◆ **EXERCISE INSTRUCTIONS**:
Write down each entry again, exactly as it reads.

◆ **RECORD EXTRACTS**:
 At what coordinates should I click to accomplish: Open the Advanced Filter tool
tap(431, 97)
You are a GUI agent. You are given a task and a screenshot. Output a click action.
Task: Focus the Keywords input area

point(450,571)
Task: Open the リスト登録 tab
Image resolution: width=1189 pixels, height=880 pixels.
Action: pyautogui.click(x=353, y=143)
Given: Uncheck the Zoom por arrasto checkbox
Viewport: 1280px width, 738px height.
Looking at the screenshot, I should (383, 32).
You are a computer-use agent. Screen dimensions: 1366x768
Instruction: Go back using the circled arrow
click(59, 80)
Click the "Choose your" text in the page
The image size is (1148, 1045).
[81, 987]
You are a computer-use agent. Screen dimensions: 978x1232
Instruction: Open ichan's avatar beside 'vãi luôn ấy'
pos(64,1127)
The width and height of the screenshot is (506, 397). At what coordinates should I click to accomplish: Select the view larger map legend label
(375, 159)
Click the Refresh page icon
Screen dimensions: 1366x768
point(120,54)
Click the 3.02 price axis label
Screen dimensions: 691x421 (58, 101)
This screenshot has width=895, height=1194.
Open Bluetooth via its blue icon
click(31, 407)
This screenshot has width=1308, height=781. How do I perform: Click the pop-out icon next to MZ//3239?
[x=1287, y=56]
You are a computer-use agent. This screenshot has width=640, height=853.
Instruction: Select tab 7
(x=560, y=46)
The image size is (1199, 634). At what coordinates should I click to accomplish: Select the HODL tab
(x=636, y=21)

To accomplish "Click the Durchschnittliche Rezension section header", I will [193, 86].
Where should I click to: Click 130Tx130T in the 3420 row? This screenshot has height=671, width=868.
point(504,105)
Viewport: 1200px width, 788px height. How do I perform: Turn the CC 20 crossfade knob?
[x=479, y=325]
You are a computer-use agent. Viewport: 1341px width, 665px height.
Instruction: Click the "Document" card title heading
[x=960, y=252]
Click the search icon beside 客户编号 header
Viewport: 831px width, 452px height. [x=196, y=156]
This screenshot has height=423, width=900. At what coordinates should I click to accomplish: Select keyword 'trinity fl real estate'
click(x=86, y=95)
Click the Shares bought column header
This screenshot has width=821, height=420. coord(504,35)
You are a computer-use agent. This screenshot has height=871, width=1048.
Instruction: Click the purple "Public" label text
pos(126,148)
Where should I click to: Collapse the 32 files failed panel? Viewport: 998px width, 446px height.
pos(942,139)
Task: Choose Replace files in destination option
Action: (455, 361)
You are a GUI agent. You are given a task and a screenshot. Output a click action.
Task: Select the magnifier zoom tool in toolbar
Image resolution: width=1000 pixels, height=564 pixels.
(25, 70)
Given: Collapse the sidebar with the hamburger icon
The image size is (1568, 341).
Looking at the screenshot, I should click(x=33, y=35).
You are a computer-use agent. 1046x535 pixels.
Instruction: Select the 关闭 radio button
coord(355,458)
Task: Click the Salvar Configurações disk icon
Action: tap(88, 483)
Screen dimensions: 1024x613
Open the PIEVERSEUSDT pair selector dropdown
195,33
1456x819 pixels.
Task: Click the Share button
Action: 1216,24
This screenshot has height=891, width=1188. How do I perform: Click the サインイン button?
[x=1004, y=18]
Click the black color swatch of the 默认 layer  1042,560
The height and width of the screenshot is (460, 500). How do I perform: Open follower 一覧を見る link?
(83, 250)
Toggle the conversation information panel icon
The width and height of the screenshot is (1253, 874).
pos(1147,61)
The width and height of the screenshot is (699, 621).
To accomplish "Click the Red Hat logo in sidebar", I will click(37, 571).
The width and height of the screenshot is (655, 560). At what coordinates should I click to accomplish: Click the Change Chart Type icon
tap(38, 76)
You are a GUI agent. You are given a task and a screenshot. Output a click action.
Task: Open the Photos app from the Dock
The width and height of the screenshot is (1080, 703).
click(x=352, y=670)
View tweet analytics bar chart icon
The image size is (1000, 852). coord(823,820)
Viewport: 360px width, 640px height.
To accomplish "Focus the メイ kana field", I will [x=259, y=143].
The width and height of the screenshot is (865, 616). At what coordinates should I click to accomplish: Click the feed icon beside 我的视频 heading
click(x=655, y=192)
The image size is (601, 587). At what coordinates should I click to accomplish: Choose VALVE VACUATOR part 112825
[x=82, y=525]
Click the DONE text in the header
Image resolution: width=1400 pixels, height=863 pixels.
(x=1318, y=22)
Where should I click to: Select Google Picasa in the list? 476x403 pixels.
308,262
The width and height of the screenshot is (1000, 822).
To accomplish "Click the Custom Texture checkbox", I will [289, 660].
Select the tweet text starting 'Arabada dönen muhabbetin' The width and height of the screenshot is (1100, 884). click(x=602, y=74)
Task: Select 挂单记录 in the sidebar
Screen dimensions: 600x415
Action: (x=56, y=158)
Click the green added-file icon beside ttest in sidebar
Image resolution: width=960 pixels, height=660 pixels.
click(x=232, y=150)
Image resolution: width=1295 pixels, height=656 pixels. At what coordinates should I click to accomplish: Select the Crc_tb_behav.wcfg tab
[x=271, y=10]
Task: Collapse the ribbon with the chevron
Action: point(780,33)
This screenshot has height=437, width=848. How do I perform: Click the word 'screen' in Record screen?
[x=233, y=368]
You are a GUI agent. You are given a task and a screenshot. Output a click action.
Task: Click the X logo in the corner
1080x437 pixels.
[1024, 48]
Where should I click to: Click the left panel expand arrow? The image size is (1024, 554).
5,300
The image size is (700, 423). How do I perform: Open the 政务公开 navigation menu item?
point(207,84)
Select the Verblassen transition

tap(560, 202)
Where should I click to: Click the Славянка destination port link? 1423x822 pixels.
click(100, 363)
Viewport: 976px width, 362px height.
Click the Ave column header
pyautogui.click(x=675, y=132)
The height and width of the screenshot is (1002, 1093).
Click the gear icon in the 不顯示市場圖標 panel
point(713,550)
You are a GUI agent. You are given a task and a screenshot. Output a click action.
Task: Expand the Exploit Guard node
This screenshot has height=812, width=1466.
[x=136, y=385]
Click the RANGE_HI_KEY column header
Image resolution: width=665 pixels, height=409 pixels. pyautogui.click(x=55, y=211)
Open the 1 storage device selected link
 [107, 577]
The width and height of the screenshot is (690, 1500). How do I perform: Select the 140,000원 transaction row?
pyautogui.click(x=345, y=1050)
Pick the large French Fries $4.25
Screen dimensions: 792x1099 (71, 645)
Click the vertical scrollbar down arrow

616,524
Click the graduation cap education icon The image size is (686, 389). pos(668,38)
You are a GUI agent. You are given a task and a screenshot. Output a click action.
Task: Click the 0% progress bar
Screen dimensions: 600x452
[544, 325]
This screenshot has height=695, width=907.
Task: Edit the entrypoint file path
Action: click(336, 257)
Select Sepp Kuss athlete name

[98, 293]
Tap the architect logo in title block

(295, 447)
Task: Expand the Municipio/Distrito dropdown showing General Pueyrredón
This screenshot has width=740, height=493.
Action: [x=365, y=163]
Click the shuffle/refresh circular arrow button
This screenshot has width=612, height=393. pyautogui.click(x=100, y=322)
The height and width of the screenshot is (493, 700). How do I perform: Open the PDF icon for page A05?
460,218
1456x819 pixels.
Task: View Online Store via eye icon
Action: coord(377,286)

◆ **COMPLETED EXERCISE**:
 At what coordinates should I click to accomplish: Open the Advanced Filter tool
tap(431, 97)
You are a GUI agent. You are given a task and a screenshot. Output a click action.
Task: Focus the Keywords input area

point(450,571)
Task: Open the リスト登録 tab
Image resolution: width=1189 pixels, height=880 pixels.
Action: pyautogui.click(x=353, y=143)
Given: Uncheck the Zoom por arrasto checkbox
Viewport: 1280px width, 738px height.
Looking at the screenshot, I should (383, 32).
You are a computer-use agent. Screen dimensions: 1366x768
Instruction: Go back using the circled arrow
click(59, 80)
Click the "Choose your" text in the page
The image size is (1148, 1045).
[81, 987]
You are a computer-use agent. Screen dimensions: 978x1232
Instruction: Open ichan's avatar beside 'vãi luôn ấy'
pos(64,1127)
The width and height of the screenshot is (506, 397). At what coordinates should I click to accomplish: Select the view larger map legend label
(375, 159)
Click the Refresh page icon
Screen dimensions: 1366x768
point(120,54)
Click the 3.02 price axis label
Screen dimensions: 691x421 (58, 101)
This screenshot has width=895, height=1194.
Open Bluetooth via its blue icon
click(31, 407)
This screenshot has width=1308, height=781. How do I perform: Click the pop-out icon next to MZ//3239?
[x=1287, y=56]
You are a computer-use agent. This screenshot has width=640, height=853.
Instruction: Select tab 7
(x=560, y=46)
The image size is (1199, 634). At what coordinates should I click to accomplish: Select the HODL tab
(x=636, y=21)

To accomplish "Click the Durchschnittliche Rezension section header", I will [193, 86].
Where should I click to: Click 130Tx130T in the 3420 row? This screenshot has height=671, width=868.
point(504,105)
Viewport: 1200px width, 788px height. How do I perform: Turn the CC 20 crossfade knob?
[x=479, y=325]
You are a computer-use agent. Viewport: 1341px width, 665px height.
Instruction: Click the "Document" card title heading
[x=960, y=252]
Click the search icon beside 客户编号 header
Viewport: 831px width, 452px height. [x=196, y=156]
This screenshot has height=423, width=900. At what coordinates should I click to accomplish: Select keyword 'trinity fl real estate'
click(x=86, y=95)
Click the Shares bought column header
This screenshot has width=821, height=420. coord(504,35)
You are a computer-use agent. This screenshot has height=871, width=1048.
Instruction: Click the purple "Public" label text
pos(126,148)
Where should I click to: Collapse the 32 files failed panel? Viewport: 998px width, 446px height.
pos(942,139)
Task: Choose Replace files in destination option
Action: (455, 361)
You are a GUI agent. You are given a task and a screenshot. Output a click action.
Task: Select the magnifier zoom tool in toolbar
Image resolution: width=1000 pixels, height=564 pixels.
(25, 70)
Given: Collapse the sidebar with the hamburger icon
The image size is (1568, 341).
Looking at the screenshot, I should click(x=33, y=35).
You are a computer-use agent. 1046x535 pixels.
Instruction: Select the 关闭 radio button
coord(355,458)
Task: Click the Salvar Configurações disk icon
Action: tap(88, 483)
Screen dimensions: 1024x613
Open the PIEVERSEUSDT pair selector dropdown
195,33
1456x819 pixels.
Task: Click the Share button
Action: 1216,24
This screenshot has height=891, width=1188. How do I perform: Click the サインイン button?
[x=1004, y=18]
Click the black color swatch of the 默认 layer  1042,560
The height and width of the screenshot is (460, 500). How do I perform: Open follower 一覧を見る link?
(83, 250)
Toggle the conversation information panel icon
The width and height of the screenshot is (1253, 874).
pos(1147,61)
The width and height of the screenshot is (699, 621).
To accomplish "Click the Red Hat logo in sidebar", I will click(37, 571).
The width and height of the screenshot is (655, 560). At what coordinates should I click to accomplish: Click the Change Chart Type icon
tap(38, 76)
You are a GUI agent. You are given a task and a screenshot. Output a click action.
Task: Open the Photos app from the Dock
The width and height of the screenshot is (1080, 703).
click(x=352, y=670)
View tweet analytics bar chart icon
The image size is (1000, 852). coord(823,820)
Viewport: 360px width, 640px height.
To accomplish "Focus the メイ kana field", I will [x=259, y=143].
The width and height of the screenshot is (865, 616). At what coordinates should I click to accomplish: Click the feed icon beside 我的视频 heading
click(x=655, y=192)
The image size is (601, 587). At what coordinates should I click to accomplish: Choose VALVE VACUATOR part 112825
[x=82, y=525]
Click the DONE text in the header
Image resolution: width=1400 pixels, height=863 pixels.
(x=1318, y=22)
Where should I click to: Select Google Picasa in the list? 476x403 pixels.
308,262
The width and height of the screenshot is (1000, 822).
To accomplish "Click the Custom Texture checkbox", I will [289, 660].
Select the tweet text starting 'Arabada dönen muhabbetin' The width and height of the screenshot is (1100, 884). click(x=602, y=74)
Task: Select 挂单记录 in the sidebar
Screen dimensions: 600x415
Action: (x=56, y=158)
Click the green added-file icon beside ttest in sidebar
Image resolution: width=960 pixels, height=660 pixels.
click(x=232, y=150)
Image resolution: width=1295 pixels, height=656 pixels. At what coordinates should I click to accomplish: Select the Crc_tb_behav.wcfg tab
[x=271, y=10]
Task: Collapse the ribbon with the chevron
Action: point(780,33)
This screenshot has height=437, width=848. How do I perform: Click the word 'screen' in Record screen?
[x=233, y=368]
You are a GUI agent. You are given a task and a screenshot. Output a click action.
Task: Click the X logo in the corner
1080x437 pixels.
[1024, 48]
Where should I click to: Click the left panel expand arrow? The image size is (1024, 554).
5,300
The image size is (700, 423). How do I perform: Open the 政务公开 navigation menu item?
point(207,84)
Select the Verblassen transition

tap(560, 202)
Where should I click to: Click the Славянка destination port link? 1423x822 pixels.
click(100, 363)
Viewport: 976px width, 362px height.
Click the Ave column header
pyautogui.click(x=675, y=132)
The height and width of the screenshot is (1002, 1093).
Click the gear icon in the 不顯示市場圖標 panel
point(713,550)
You are a GUI agent. You are given a task and a screenshot. Output a click action.
Task: Expand the Exploit Guard node
This screenshot has height=812, width=1466.
[x=136, y=385]
Click the RANGE_HI_KEY column header
Image resolution: width=665 pixels, height=409 pixels. pyautogui.click(x=55, y=211)
Open the 1 storage device selected link
 [107, 577]
The width and height of the screenshot is (690, 1500). How do I perform: Select the 140,000원 transaction row?
pyautogui.click(x=345, y=1050)
Pick the large French Fries $4.25
Screen dimensions: 792x1099 (71, 645)
Click the vertical scrollbar down arrow

616,524
Click the graduation cap education icon The image size is (686, 389). pos(668,38)
You are a GUI agent. You are given a task and a screenshot. Output a click action.
Task: Click the 0% progress bar
Screen dimensions: 600x452
[544, 325]
This screenshot has height=695, width=907.
Task: Edit the entrypoint file path
Action: click(336, 257)
Select Sepp Kuss athlete name

[98, 293]
Tap the architect logo in title block

(295, 447)
Task: Expand the Municipio/Distrito dropdown showing General Pueyrredón
This screenshot has width=740, height=493.
Action: [x=365, y=163]
Click the shuffle/refresh circular arrow button
This screenshot has width=612, height=393. pyautogui.click(x=100, y=322)
The height and width of the screenshot is (493, 700). How do I perform: Open the PDF icon for page A05?
460,218
1456x819 pixels.
Task: View Online Store via eye icon
Action: coord(377,286)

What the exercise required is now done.